# ВЫБРАННЫЙ ОТРЫВОК:
================================

Галина Николаевна Кузнецова. Из дневника:

17 ноября. ‹…› Сегодня опять был звонок от И. А. по телефону. Он сказал, что берет с собой в Швецию секретарем Я. Цвибака и что предполагает пока жить в Мажестике. Его очень чествуют, газеты полны его портретами во всех возрастах, статьями о нем, описаниями его прибытия в Париж.

И. А. звонил опять. Говорил, что почести ему большие, но что он уже очень устал, по ночам не спит и что ему очень грустно одному. Он еще не одет для Стокгольма, но уже был портной, кот. будет шить ему фрак, пальто и т. д. Мы должны приехать в Париж приблизительно через неделю к большому банкету в его честь.

Его снимали уже для синема, он говорил перед микрофоном [28, 285].

Иван Алексеевич Бунин:

Секретарь столько давал за меня, замученного, бесед со всякими иностранными газетчиками, так решительно расправлялся с грудами писем, что я получал от несметных поздравителей и просителей, так ловко и спокойно выставлял за порог всяких «стрелков», осаждавших меня в «Мажестике»! В те часы, когда он отсутствовал, я часто сидел, запершись на замок, и недаром: бывали «стрелки», обладавшие удивительным нахрапом, анекдотическим бесстыдством. Однажды сидел я вот так, под замком, не отвечая на стуки в дверь. Раздается, наконец, стук настолько крепкий, требовательный, что я подхожу к двери:

— Кто там?

================================

# СПИСОК СТРОК:
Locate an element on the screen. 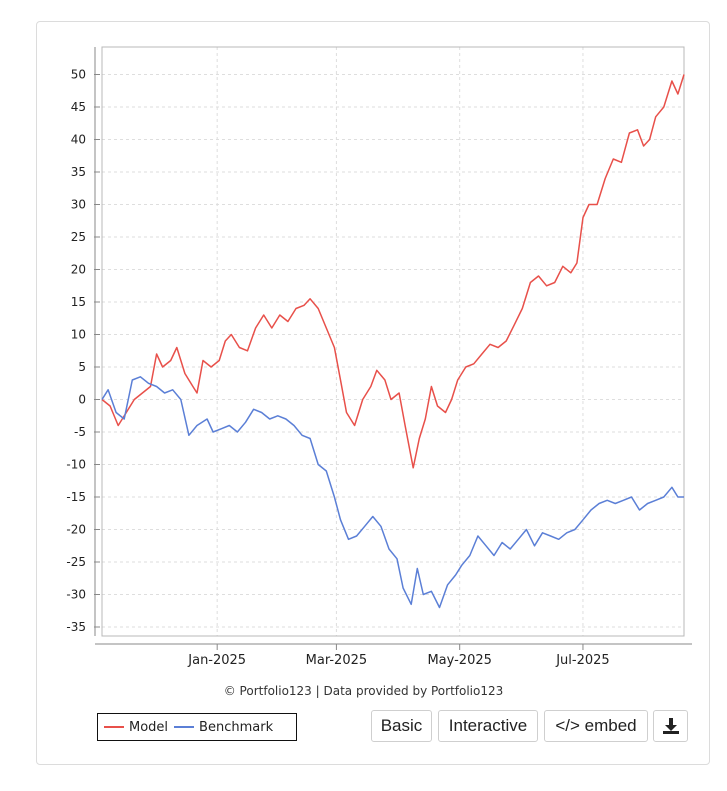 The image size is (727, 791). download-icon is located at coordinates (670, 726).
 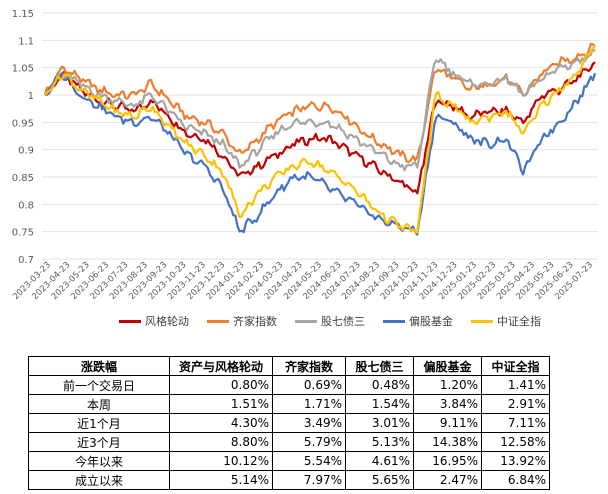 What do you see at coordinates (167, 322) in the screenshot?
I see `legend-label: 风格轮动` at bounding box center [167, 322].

================================

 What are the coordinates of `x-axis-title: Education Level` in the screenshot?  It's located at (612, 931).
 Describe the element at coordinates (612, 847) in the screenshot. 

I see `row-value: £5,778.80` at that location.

================================

# ЗАДАНИЯ:
1) Перепишите дословно ту часть отрывка, которая начинается словами, содержащими «17 ноября. ‹…› Сегодня», и заканчивается словами «его прибытия в Париж.».
2) Извлеките без изменений фрагмент списка строк, начиная со строки, содержащей «Describe the element», и заканчивая строкой, содержащей «at that location.», включая обе эти строки.
Отрывок и список строк между собой никак не связаны.

# ОТВЕТЫ:
1)
17 ноября. ‹…› Сегодня опять был звонок от И. А. по телефону. Он сказал, что берет с собой в Швецию секретарем Я. Цвибака и что предполагает пока жить в Мажестике. Его очень чествуют, газеты полны его портретами во всех возрастах, статьями о нем, описаниями его прибытия в Париж.

2)
 Describe the element at coordinates (612, 847) in the screenshot. 

I see `row-value: £5,778.80` at that location.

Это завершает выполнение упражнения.